Omit the images. Restate all of the records word for word.
===== Raw data
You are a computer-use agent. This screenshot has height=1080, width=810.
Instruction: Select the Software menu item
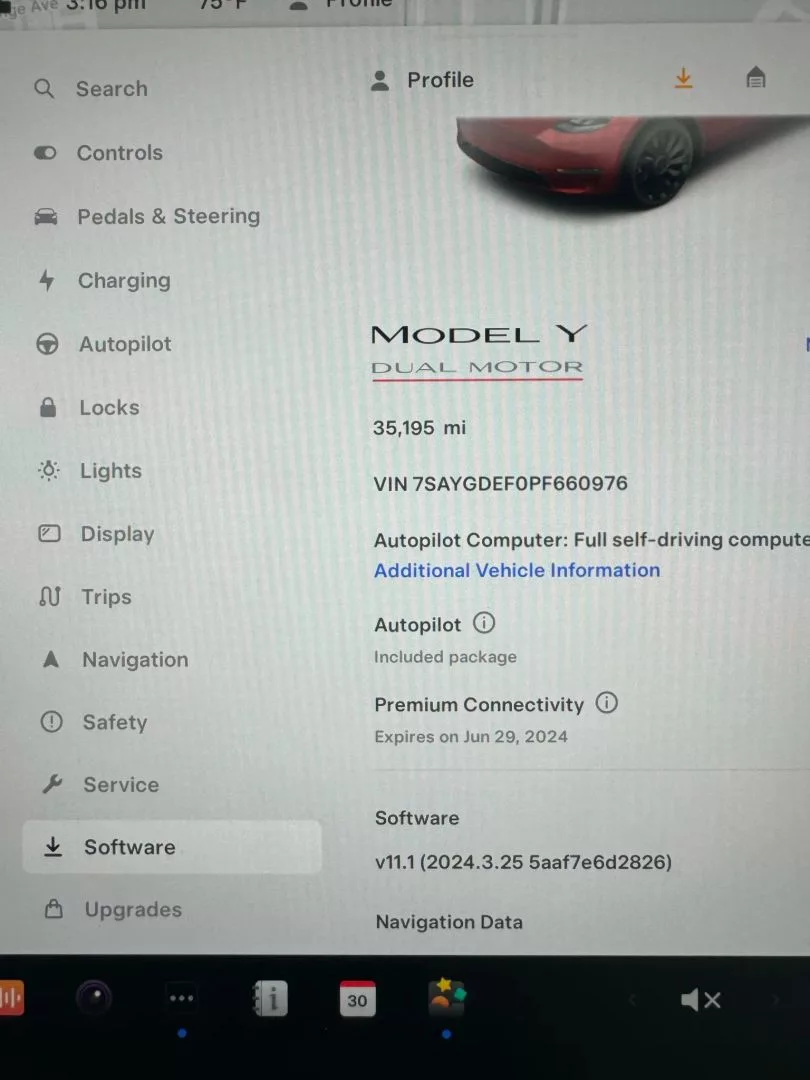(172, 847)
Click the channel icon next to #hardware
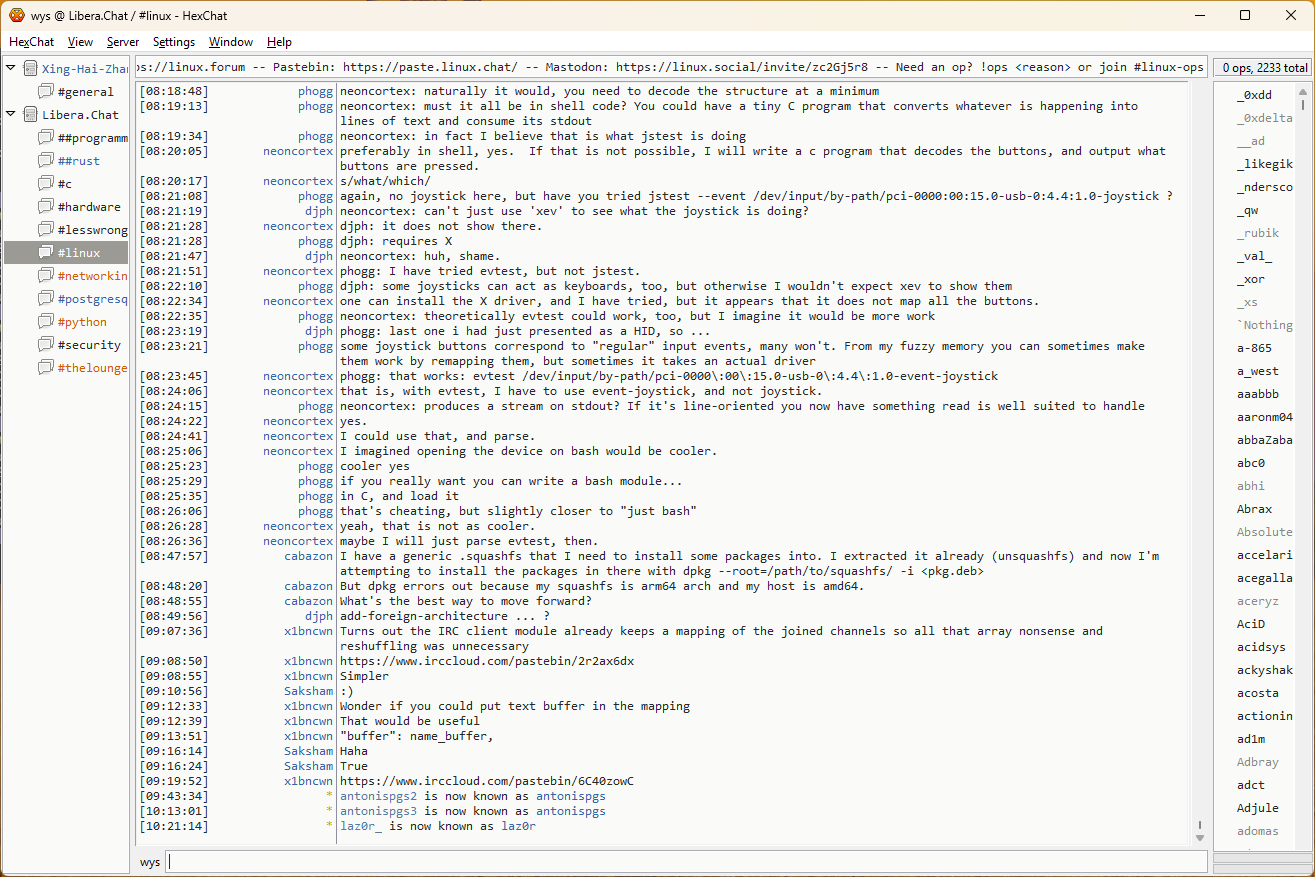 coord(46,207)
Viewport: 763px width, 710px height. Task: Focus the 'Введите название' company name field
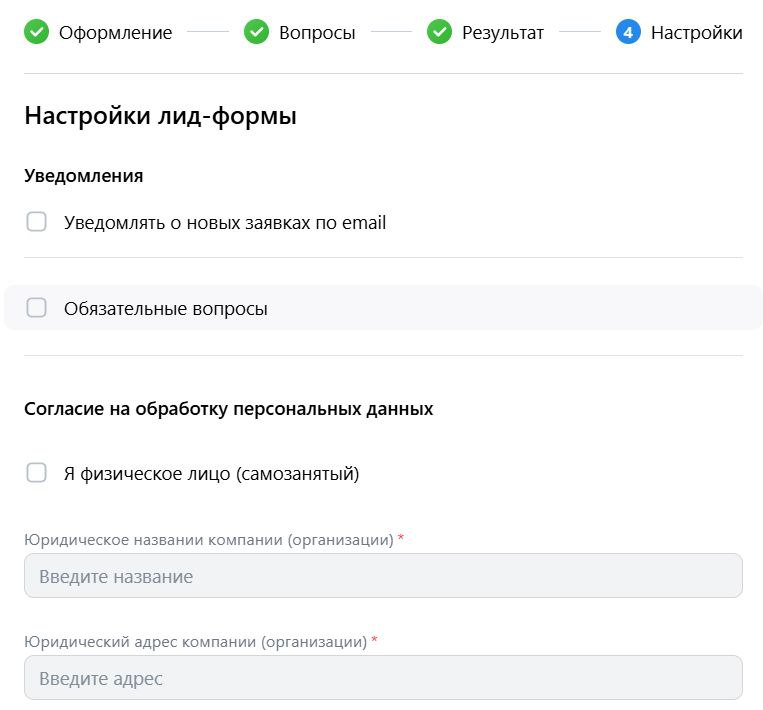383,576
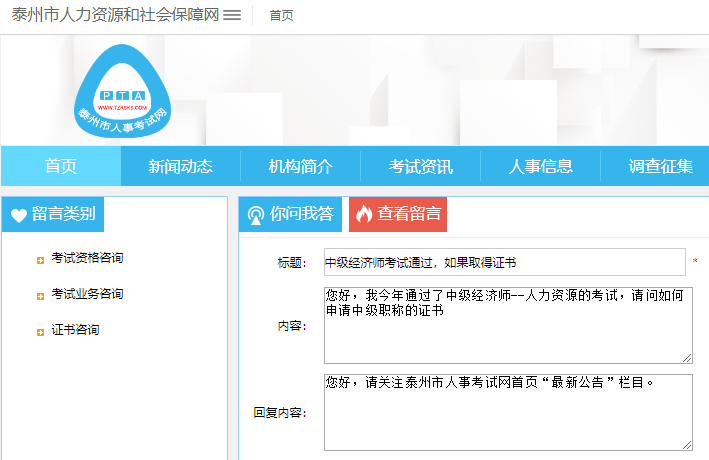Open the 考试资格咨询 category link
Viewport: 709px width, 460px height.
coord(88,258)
==========
Your response ▸
You are a computer-use agent. This screenshot has height=1080, width=810.
Instruction: Select the Software menu item
(172, 847)
Click the channel icon next to #hardware
 coord(46,207)
Viewport: 763px width, 710px height. Task: Focus the 'Введите название' company name field
383,576
Open the 考试资格咨询 category link
Viewport: 709px width, 460px height.
coord(88,258)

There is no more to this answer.